January 11, 2025 is a date marked in red on Princess Leonor’s calendar. That day, the heiress, just like her father in 1977, will board the Navy training ship, the Juan Sebastián Elcano, to share five months of navigation with her fellow midshipmen. In all, more than 17,000 nautical miles circuits, 140 days of navigation at sea and stopovers in eight countries: Brazil, Uruguay, Chile, Peru, Panama, Colombia, Dominican Republic and United States.
The princess entered the Marín Naval School last August to complete her second year of military training. After a few months of training, Doña Leonor and her companions will begin one of their most important stages as students of the Naval Academy: they will board the Juan Sebastián Elcano as midshipmen of the training cruise XCVII.
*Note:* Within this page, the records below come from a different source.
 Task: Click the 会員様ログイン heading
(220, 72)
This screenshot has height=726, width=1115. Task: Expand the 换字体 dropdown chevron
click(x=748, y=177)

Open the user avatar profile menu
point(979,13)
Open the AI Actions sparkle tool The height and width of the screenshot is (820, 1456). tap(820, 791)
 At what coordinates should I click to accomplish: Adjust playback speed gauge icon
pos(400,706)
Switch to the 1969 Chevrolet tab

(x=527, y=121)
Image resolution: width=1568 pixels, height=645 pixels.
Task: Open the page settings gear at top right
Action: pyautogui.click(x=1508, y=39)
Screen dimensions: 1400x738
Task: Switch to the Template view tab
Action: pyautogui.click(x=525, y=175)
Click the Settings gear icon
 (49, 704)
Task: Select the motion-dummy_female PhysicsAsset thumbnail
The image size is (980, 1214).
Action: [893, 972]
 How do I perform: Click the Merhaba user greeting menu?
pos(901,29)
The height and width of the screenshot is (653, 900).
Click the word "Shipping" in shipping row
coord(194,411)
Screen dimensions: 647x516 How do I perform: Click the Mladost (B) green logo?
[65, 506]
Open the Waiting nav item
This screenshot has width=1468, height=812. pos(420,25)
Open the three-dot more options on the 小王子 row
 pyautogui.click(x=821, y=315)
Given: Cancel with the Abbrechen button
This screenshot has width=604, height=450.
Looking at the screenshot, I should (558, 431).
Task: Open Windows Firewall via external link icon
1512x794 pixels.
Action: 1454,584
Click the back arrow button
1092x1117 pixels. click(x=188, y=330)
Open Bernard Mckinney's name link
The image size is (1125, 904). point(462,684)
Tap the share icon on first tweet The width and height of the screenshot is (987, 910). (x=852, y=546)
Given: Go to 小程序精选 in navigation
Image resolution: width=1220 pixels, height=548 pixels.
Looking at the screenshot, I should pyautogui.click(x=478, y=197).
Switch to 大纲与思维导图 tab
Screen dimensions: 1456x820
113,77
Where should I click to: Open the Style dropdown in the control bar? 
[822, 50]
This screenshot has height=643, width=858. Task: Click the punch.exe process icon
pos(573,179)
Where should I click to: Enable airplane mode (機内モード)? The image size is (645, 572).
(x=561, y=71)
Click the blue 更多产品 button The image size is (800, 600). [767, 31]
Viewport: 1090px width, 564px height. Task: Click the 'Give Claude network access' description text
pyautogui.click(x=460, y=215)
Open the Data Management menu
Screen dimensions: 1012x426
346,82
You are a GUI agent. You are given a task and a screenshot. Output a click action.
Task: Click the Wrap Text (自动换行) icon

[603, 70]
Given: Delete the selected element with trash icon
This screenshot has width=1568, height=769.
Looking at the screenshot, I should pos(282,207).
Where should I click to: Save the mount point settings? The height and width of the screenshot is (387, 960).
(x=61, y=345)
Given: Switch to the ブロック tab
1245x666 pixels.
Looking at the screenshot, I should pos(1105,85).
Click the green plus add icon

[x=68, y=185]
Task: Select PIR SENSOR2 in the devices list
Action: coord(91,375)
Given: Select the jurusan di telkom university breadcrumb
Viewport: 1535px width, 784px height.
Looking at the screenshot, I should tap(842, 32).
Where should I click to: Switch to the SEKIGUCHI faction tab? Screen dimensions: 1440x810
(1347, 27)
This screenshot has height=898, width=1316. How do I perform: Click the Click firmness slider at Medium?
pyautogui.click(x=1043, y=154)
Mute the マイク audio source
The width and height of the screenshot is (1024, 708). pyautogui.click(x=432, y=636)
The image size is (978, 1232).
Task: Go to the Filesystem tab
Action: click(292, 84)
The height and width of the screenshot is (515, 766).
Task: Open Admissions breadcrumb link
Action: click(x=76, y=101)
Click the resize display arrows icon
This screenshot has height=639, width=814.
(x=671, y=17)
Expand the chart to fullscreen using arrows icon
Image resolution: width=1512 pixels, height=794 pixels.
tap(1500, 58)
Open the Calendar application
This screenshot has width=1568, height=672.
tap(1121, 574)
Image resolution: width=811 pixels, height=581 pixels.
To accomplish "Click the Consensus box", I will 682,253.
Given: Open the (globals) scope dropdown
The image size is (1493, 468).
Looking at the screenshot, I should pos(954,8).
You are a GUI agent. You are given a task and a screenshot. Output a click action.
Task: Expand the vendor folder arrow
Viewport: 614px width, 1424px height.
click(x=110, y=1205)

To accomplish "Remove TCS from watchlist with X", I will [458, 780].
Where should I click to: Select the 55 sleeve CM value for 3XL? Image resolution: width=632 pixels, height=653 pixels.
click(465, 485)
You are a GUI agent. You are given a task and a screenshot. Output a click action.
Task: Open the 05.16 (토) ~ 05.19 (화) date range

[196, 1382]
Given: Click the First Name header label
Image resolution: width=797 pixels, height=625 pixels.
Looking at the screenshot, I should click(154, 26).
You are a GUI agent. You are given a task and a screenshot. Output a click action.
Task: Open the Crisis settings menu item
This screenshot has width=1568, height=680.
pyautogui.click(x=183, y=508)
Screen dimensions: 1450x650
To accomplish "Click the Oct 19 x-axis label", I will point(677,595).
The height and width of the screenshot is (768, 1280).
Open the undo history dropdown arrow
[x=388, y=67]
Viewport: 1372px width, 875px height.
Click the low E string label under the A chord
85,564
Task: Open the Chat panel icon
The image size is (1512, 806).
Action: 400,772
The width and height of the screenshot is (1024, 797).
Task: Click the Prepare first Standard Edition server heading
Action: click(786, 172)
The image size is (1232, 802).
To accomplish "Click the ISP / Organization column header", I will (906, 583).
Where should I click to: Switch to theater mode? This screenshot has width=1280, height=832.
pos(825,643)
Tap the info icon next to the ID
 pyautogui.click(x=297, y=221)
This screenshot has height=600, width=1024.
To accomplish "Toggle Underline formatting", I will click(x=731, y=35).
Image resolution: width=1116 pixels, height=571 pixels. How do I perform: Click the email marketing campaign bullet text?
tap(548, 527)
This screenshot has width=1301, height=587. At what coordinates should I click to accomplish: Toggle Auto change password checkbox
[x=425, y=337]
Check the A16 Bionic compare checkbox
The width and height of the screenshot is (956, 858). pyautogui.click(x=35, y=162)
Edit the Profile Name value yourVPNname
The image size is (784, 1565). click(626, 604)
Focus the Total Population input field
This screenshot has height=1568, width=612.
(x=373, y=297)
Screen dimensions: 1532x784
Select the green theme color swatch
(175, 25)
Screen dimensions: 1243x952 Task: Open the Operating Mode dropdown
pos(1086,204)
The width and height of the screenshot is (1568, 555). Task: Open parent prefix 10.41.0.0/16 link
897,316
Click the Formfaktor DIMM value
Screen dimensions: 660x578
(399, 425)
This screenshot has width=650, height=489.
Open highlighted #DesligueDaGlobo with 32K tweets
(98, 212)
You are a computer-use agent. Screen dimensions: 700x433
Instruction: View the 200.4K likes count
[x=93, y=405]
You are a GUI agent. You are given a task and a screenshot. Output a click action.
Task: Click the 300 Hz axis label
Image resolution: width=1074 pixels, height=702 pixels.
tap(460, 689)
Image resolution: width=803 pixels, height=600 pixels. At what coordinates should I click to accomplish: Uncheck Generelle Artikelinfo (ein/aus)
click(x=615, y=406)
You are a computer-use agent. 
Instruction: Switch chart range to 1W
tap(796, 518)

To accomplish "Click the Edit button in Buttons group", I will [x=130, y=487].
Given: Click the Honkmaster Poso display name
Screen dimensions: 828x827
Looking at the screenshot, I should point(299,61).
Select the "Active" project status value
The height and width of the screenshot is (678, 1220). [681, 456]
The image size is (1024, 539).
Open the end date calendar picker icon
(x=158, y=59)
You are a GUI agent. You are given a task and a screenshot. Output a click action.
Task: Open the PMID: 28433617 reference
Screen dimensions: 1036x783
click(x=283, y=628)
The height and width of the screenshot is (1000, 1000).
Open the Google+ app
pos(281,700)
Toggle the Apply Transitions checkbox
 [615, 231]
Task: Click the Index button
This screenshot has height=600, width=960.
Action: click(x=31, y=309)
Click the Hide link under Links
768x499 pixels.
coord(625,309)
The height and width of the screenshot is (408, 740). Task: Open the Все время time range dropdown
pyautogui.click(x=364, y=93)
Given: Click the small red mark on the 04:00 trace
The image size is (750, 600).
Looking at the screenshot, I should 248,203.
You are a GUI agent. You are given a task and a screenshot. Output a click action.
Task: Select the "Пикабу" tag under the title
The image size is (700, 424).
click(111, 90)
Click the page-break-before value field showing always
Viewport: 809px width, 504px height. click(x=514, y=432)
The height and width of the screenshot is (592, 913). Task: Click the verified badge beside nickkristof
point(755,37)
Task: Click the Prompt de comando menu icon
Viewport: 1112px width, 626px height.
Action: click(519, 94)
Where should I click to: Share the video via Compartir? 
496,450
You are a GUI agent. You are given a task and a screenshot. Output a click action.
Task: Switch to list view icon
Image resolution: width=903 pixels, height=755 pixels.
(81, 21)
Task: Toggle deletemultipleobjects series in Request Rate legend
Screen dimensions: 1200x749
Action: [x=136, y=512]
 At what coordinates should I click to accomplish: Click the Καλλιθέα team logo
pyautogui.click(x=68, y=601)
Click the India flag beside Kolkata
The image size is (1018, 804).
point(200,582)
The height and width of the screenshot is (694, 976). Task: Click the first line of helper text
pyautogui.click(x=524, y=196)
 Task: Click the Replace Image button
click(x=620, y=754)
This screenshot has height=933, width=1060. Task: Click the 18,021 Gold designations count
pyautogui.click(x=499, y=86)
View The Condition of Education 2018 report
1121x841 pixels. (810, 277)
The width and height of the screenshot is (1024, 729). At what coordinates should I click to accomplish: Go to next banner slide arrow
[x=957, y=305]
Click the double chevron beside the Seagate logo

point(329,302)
The trip will leave on January 11 from Cádiz and will last six months, until July 21, although the princess will miss the last return trip because from New York He will return by plane to Spain. During this month when his companions cross the Atlantic again, Leonor will board a frigate to continue his maritime and naval training. Despite everything, he will join his companions in Gijón on July 7 to make the last journey with them to Marín, with a stopover beforehand in Ferrol.
All Navy Naval Academy students board the Elcano each year as part of their training. The ship also contributes to the State’s external action with diplomatic activities in the ports where it docks during the voyage. A “floating embassy” of Spain, as defined by the Chief of Naval Staff (Ajema), Admiral General Antonio Piñeiro.
Wind in favor
During its XCVII cruise, the ship, with Leonor as honorary midshipman, will make its first stops in Santa Cruz de Tenerife and Las Palmas de Gran Canaria, first six days of navigation that help students adapt to sailing. From there, it will take almost a month of navigation (22 days at sea) until reaching the Brazilian port of Salvador de Bahía, where it will dock on February 14. A journey that they will attempt to complete under sail, taking advantage of the wind and facing the “equatorial calms” which will put their know-how to the test.
From there it will sail to Montevideo (Uruguay) and will then begin one of the most delicate and important moments of the journey, which will consist of crossing the Strait of Magellan to dock at Punta Arenas, known as the port at the end of the world because it is located at the southern tip of Chile .
On March 23, the schooner brig will resume sailing north along the west coast of South America to Valparaíso (Chile) and El Callao, Peru. The Elcano will then cross the Suez Canal, with stops in Panama and Cartagena (Colombia) before resuming its route north to the island of Santo Domingo. From there it will continue to New York, where the princess will disembark to fly to Spain.
Ajema recalls that the Elcano was launched in 1927 and has since sailed around the world eleven times, imitating the feat started by Ferdinand Magellan and completed by the Spanish sailor. During these almost a hundred years, it has trained dozens of generations of sailors. Practical navigation courses are complemented by demanding academic training on board, although Admiral Piñeiro acknowledged that some of the most important lessons the midshipmen will learn will not be in books. “Strengthen teamwork, trust in colleagues, commitment, leadership,… The inherent harshness of the sea and navigation will require a united and consolidated crew, capable of overcoming any adversity. “All of us who passed through Elcano learned a lot, but the most fundamental thing is that we forged ourselves in values,” shared its commander, Captain Luis Carreras-Presas do Campo.